▸ TASK DETAILS
Would you write out the whole listing below exactly as given?

▸ WORKING DATA

Start of Block

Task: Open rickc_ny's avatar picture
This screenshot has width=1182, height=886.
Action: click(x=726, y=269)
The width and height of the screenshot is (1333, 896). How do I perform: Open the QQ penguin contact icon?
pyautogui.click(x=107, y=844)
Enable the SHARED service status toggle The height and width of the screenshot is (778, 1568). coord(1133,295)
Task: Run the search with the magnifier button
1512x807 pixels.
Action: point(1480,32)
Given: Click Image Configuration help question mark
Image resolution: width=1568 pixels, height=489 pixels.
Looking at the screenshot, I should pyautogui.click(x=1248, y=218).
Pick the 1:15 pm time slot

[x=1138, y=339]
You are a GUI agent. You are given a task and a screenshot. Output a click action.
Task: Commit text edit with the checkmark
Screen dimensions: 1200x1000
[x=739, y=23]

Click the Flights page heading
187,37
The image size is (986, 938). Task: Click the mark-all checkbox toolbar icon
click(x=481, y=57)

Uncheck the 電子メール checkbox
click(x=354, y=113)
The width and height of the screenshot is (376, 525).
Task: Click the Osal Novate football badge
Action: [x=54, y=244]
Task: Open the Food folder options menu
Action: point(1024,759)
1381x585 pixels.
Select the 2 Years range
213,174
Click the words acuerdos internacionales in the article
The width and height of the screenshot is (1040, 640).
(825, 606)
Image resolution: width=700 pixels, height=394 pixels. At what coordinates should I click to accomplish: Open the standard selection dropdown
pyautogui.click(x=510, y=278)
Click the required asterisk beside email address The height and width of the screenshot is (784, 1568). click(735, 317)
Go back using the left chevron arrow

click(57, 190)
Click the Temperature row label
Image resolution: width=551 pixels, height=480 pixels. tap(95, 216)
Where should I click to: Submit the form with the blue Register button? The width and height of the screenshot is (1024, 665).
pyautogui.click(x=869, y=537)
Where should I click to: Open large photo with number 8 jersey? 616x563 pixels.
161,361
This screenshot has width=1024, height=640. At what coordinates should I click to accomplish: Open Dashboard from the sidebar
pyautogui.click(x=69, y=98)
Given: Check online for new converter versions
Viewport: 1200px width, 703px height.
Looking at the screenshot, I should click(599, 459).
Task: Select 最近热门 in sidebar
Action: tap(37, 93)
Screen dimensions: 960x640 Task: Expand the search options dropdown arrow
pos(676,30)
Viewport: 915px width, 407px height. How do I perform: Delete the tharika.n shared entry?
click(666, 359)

End of Block

▸ SOLUTION
Task: Open rickc_ny's avatar picture
This screenshot has width=1182, height=886.
Action: click(x=726, y=269)
The width and height of the screenshot is (1333, 896). How do I perform: Open the QQ penguin contact icon?
pyautogui.click(x=107, y=844)
Enable the SHARED service status toggle The height and width of the screenshot is (778, 1568). coord(1133,295)
Task: Run the search with the magnifier button
1512x807 pixels.
Action: point(1480,32)
Given: Click Image Configuration help question mark
Image resolution: width=1568 pixels, height=489 pixels.
Looking at the screenshot, I should pyautogui.click(x=1248, y=218).
Pick the 1:15 pm time slot

[x=1138, y=339]
You are a GUI agent. You are given a task and a screenshot. Output a click action.
Task: Commit text edit with the checkmark
Screen dimensions: 1200x1000
[x=739, y=23]

Click the Flights page heading
187,37
The image size is (986, 938). Task: Click the mark-all checkbox toolbar icon
click(x=481, y=57)

Uncheck the 電子メール checkbox
click(x=354, y=113)
The width and height of the screenshot is (376, 525).
Task: Click the Osal Novate football badge
Action: [x=54, y=244]
Task: Open the Food folder options menu
Action: point(1024,759)
1381x585 pixels.
Select the 2 Years range
213,174
Click the words acuerdos internacionales in the article
The width and height of the screenshot is (1040, 640).
(825, 606)
Image resolution: width=700 pixels, height=394 pixels. At what coordinates should I click to accomplish: Open the standard selection dropdown
pyautogui.click(x=510, y=278)
Click the required asterisk beside email address The height and width of the screenshot is (784, 1568). click(735, 317)
Go back using the left chevron arrow

click(57, 190)
Click the Temperature row label
Image resolution: width=551 pixels, height=480 pixels. tap(95, 216)
Where should I click to: Submit the form with the blue Register button? The width and height of the screenshot is (1024, 665).
pyautogui.click(x=869, y=537)
Where should I click to: Open large photo with number 8 jersey? 616x563 pixels.
161,361
This screenshot has width=1024, height=640. At what coordinates should I click to accomplish: Open Dashboard from the sidebar
pyautogui.click(x=69, y=98)
Given: Check online for new converter versions
Viewport: 1200px width, 703px height.
Looking at the screenshot, I should click(599, 459).
Task: Select 最近热门 in sidebar
Action: tap(37, 93)
Screen dimensions: 960x640 Task: Expand the search options dropdown arrow
pos(676,30)
Viewport: 915px width, 407px height. How do I perform: Delete the tharika.n shared entry?
click(666, 359)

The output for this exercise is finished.